Du monde de la politique: 

Alors que le Sénégal s'apprêtait à organiser des élections présidentielles, Nellie Peyton a déclaré à l'agence Reuters que les candidats ont insisté sur le fait que les points de vue anti-gays gagnent le soutien des communautés religieuses.

ILGA-Europe et 21 organisations de la société civile ont lancé une nouvelle campagne intitulée «#ElectNoHate». La campagne appelle les candidats, les politiciens, les médias et tous les publics européens à éviter de s’engager dans une rhétorique susceptible d’encourager la discrimination, les préjugés ou la haine lors des campagnes et des élections. Les organisations citent des preuves montrant qu'il y a eu une augmentation du nombre de crimes motivés par la haine à la suite de périodes de rhétorique conflictuelle. Après le référendum sur le Brexit, par exemple, ils ont déclaré qu'il y avait une augmentation de 147% des crimes motivés par la haine contre les personnes LGBT et une augmentation de 41% des crimes motivés par des motifs raciaux ou religieux.

  

Laissons les tribunaux décider: 

La Haute Cour du Kenya a achevé l'audition des arguments sur l'abrogation de l'article 162 du Code pénal, qui incrimine l'activité sexuelle consentie entre adultes du même sexe. Actuellement, la violation de l'article 162 est passible d'une peine allant jusqu'à 14 ans de prison. L'automne dernier, le tribunal a accepté d'autoriser les arguments fondés sur la décision de la Cour suprême de l'Inde de dépénaliser les homosexuels. Les activistes ont bon espoir car le tribunal kenyan a décidé l'année dernière qu'il est illégal de soumettre des suspects homosexuels à des «tests de sodomie», et en étant d’accord avec l'ONU et d'autres instances que cette pratique est une forme de torture. Bien qu'une décision était attendue le 22 février, la juge Chacha Mwita a annoncé qu'elle serait reportée au 24 mai.

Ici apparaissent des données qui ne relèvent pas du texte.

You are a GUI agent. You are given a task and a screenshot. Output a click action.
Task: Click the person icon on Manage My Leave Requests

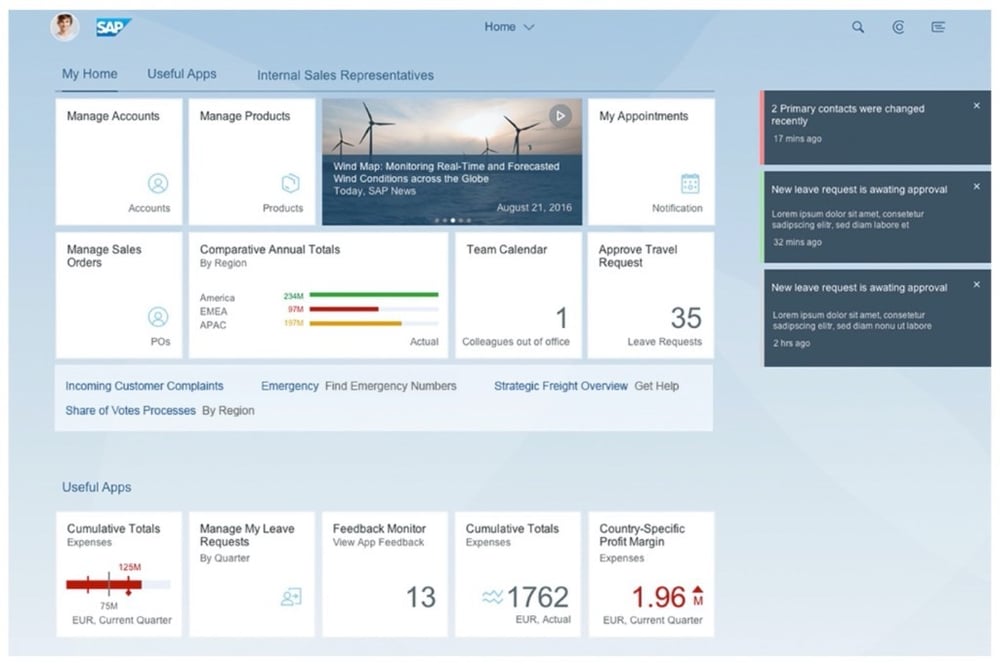coord(291,596)
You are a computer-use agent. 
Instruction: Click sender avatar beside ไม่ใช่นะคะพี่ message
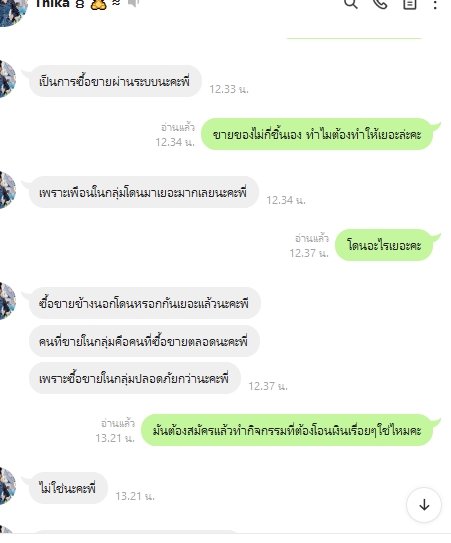7,486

Les responsables tunisiens font opposition à une décision de justice de 2016 autorisant le groupe LGBT Shams à opérer, selon le président de Shams, Mounir Baatour. Human Rights Watch a appelé le gouvernement à mettre fin à l'appel.

La Haute Cour du Botswana se prépare à entendre les arguments contestant des dispositions du Code pénal utilisées pour criminaliser les homosexuels et imposer une peine pouvant aller jusqu'à sept ans de prison. L'avocat Tashwill Esterhuizen a souligné que les tribunaux du Botswana avaient "montré l'exemple" sur la manière dont les tribunaux pouvaient promouvoir les droits de l'homme, ajoutant: "Nous sommes confiants et espérons que la cour respectera les droits de l'homme de la communauté LGBTI."

 

Peur et dégoût:

Les organisations de défense des droits de l'homme du Cameroun Humanity First Cameroun et Alternative-Cameroun ont publié leur rapport annuel 2018 sur la violence et les abus à l'encontre des personnes LGBTI. Les crimes qu’ils documentent incluent des arrestations arbitraires, des violences physiques et sexuelles, des extorsions, des chantages et des discours de haine. En 2018, le nombre de cas de violence et d'abus a doublé pour atteindre 1134 cas, dont trois meurtres.

 Human Rights Watch a mis à jour son rapport mondial 2019 et les revues des droits des personnes LGBT dans 112 pays. En outre, HRW dispose d’une nouvelle ressource intitulée «L’amour qui n’ose pas dire son nom» qui fournit des cartes facilement accessibles sur les lois qui ont une incidence sur l’identité de genre, l’expression de genre et l’orientation sexuelle. La première carte montre les 6 pays dotés de lois qui ciblent les personnes transgenres, et les 69 pays dotés de lois nationales criminalisant les relations entre adultes du même sexe consentantes. Il fait spécialement référence à d'autres pays qui ont des interdictions vagues ou des lois contradictoires. De nouvelles cartes examinant le langage des lois et les différentes condamnations pénales auxquelles sont soumis les citoyens du monde entier. Enfin, une carte examine spécifiquement les 37 pays qui criminalisent les relations sexuelles entre femmes.